__SELECTION__.
______

The D-Lab Network: Intricate, Tightly Woven, and Colorful!

Colorful and intricately woven textiles are a common sight in rural Guatemalan markets, like the one I wandered through in Nebaj with my D-Lab colleague Kofi Taha when we launched a program there earlier this month. 

As eye-catching as these traditional fabrics are, I was fascinated by the process of weaving them, with their myriad short threads skillfully intertwined. 

The way in which D-Lab’s rich network of programs has evolved and the patterns of crisscrossed relationships that have emerged remind me of these Mayan textiles. I am amazed when I look closely at the densely woven patterns of people, programs, and stories that have become D-Lab. And I know that just as the complexity of a Mayan textile makes it both durable and beautiful, that something similar is true for the fabric of D-Lab.

Using the October issue of the D-Lab Digest, I am going to attempt to reveal to you the intricacies of connections and patterns that exist in our people and programs, highlighting the connections between the featured stories.

Mitesh Gala, featured as a new Scale-Ups fellow, participated in the 2010 International Development Design Summit (IDDS) and holds an MBA from Colorado State University, a consortium partner of the International Development Innovation Network

Mitesh’s Jarna Pump (India) is a class project this semester of D-Lab: Design for Scale that instructor Eric Reynolds blogs about. Other projects of this class are Ghonsla (Pakistan) by Zehra Ali, also a Scale-Ups fellow, and JustMilk (South Africa) founded by Stephen Gerrard (D-Lab: 2006 and IDDS alumnus: 2008, 2009, 2010) and others.

______

__SUPPLIED MATERIAL__.
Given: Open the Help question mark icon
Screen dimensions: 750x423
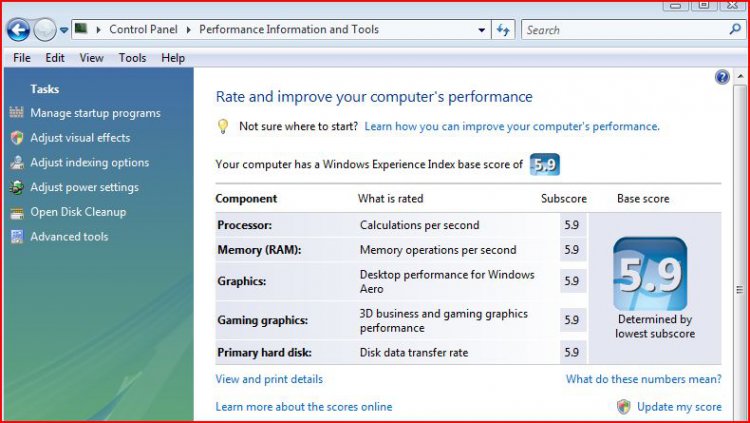Looking at the screenshot, I should 722,77.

______

__JOB 1__. Translate this sentence from the D-Lab network post into Spanish: "As eye-catching as these traditional fabrics are, I was fascinated by the process of weaving them, with their myriad short threads skillfully intertwined."
__JOB 2__. According to the D-Lab network post, who teaches D-Lab: Design for Scale?
__JOB 3__. Pick up the D-Lab network post from its last sentence and keep writing.

__ANSWER 1__. Por muy llamativas que sean estas telas tradicionales, me fascinó el proceso de tejerlas, con sus innumerables hilos cortos entrelazados con destreza.

__ANSWER 2__. Eric Reynolds.

__ANSWER 3__.
Stephen attended the same 2010 IDDS summit as Mitesh, and the coordination of that summit brought Eric to D-Lab that same year. Eric’s co-instructor, Harald Quintus-Bosz, has been also instructing and organizing IDDS for six years (and overlapped with all of them in 2010). 

Moving forward four years, there is a video feature of IDDS 2014 (Tanzania). Around minute 4:16, IDDS participant and D-Lab alumnus Elliot Avila chats with villagers about avocado processing. As part of the D-Lab: Developmentclass, Elliot worked on the making of artisanal, natural-dye crayons in Avani (India). 

Avani is the community partner in Northern India for D-Lab Study Abroad that instructor Libby Hsu (co-instructor for D-Lab: Development and D-Lab: Energy) reports on from her recent visit

Coming back to Elliot, he did his undergraduate thesis on designing a cargo tricycle for Wecyclers (Nigeria), founded by Scale-Ups fellow Bilikiss Adebiyi-Abiola, and is now working at Global Cycle Solutions, founded by D-Lab Scale-Ups fellow Jodie Wu in Tanzania. 

Like Elliot, Betty Ikalany attended IDDS 2014 in Tanzania, and is featured as Ugandan Innovator and Energy Champion. Betty is the CEO and founder of Teso Women Development Initiatives (TEWDI), a Ugandan enterprise supported by the Scale-Ups Harvest Fuel Initiative (HFI). 

As part of HFI, D-Lab researcher Dan Sweeney provides technical support to TEWDI, and traveled with a group of D-Lab: Development students to Uganda to work on the improvement of charcoal production and do emissions testing of stoves. This very same emissions testing is what brought Dan to Guatemala to do clean cookstove field tests with Soluciones Comunitarias, with whom Kofi Taha and I are partnering with to bring the Creative Capacity Building (CCB) methodology to Guatemala

Interestingly, Kofi and Amy first met Betty in Uganda on their way to deliver some CCB trainings in the North of the country. And equally interesting, one of the projects that Libby is considering in Avani is how to use the residue from a gasifier to make charcoal briquettes - the same charcoal briquettes that fuel Betty’s TWEDI in Uganda.

In light of this, an opportunity to rebrand ourselves may emerge -- how about...

D-Lab: Weavers of Lives!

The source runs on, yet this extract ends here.